BEGIN Passage provided
Don Kinzler, Published January 31 2014
Growing Together: Prescriptions for sick houseplants
When plants get the flu, we need to be part detective and part doctor to avoid calling the coroner post mortem.
In some ways diagnosing houseplant troubles might be more challenging than diagnosing human health issues. All humans belong to one scientific species. But there are hundreds of houseplant species, each exhibiting various aches and pains when not feeling well.
Plants are like humans. The best remedy for sickness is prevention, and the most common cause of houseplant failure is improper care or environment. This is good news because these are things we can control.
There are relatively few diseases and insects lurking in our homes waiting to attack our plants. Most problems are cultural.
Improper watering is the leading cause of plant illness. To prevent problems, let’s examine the best watering procedure.
Deciding how much to apply is easy. Each time a plant is watered, add enough to thoroughly wet all the soil in the pot. Then discard any excess water that collects in the bottom drainage dish immediately before it soaks back up.
This drainage water can contain salts that have “leached” out of the soil, so don’t dump it on another plant either.
Knowing how often to water is tricky. Small pots usually need watering more often than large pots. Sun-loving plants in a bright window dry out faster than low-light plants in the corner of a room. Warm rooms and locations near heaters or air ducts increase water demand.
END Passage provided
:: Action item A ::
According to the houseplant column, what is the leading cause of plant illness?
:: Action item B ::
Repeat the houseplant column word for word between "Deciding how much" and "increase water demand.", inclusive.
The listing that follows comes from a different source than the houseplant column.
BEGIN Record extracts
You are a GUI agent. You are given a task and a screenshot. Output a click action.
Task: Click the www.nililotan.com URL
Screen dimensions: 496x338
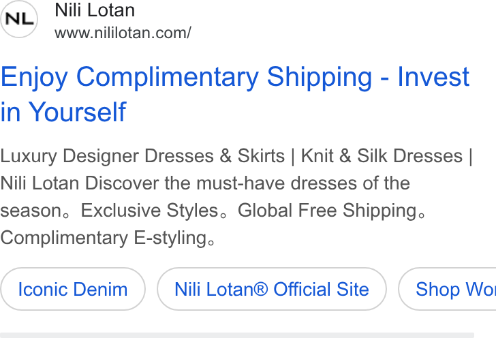(x=123, y=33)
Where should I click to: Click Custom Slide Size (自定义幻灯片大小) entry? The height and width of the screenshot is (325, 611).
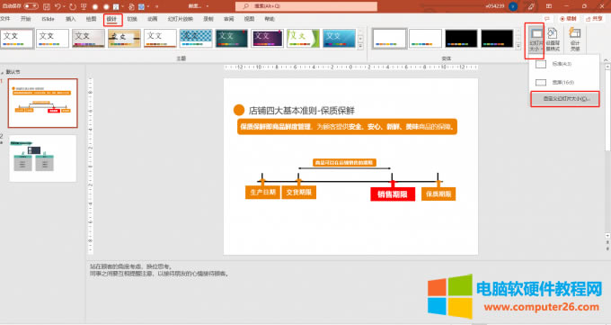[565, 99]
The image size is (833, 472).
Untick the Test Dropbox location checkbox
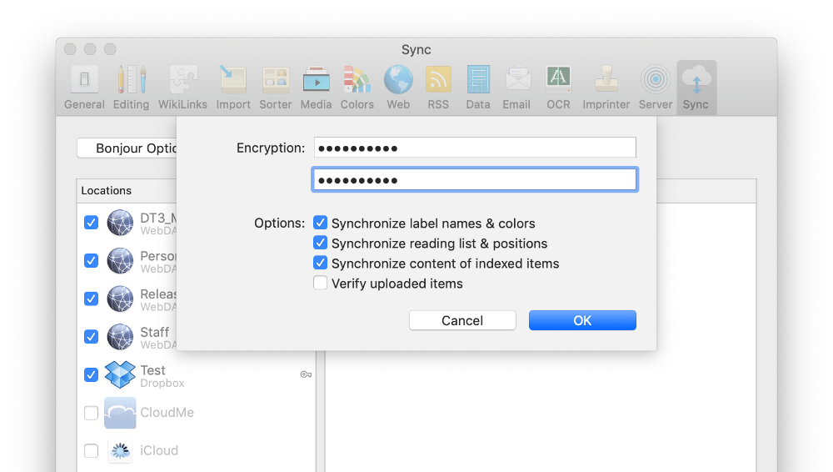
END Record extracts
:: Written solution A ::
Improper watering.

:: Written solution B ::
Deciding how much to apply is easy. Each time a plant is watered, add enough to thoroughly wet all the soil in the pot. Then discard any excess water that collects in the bottom drainage dish immediately before it soaks back up.
This drainage water can contain salts that have “leached” out of the soil, so don’t dump it on another plant either.
Knowing how often to water is tricky. Small pots usually need watering more often than large pots. Sun-loving plants in a bright window dry out faster than low-light plants in the corner of a room. Warm rooms and locations near heaters or air ducts increase water demand.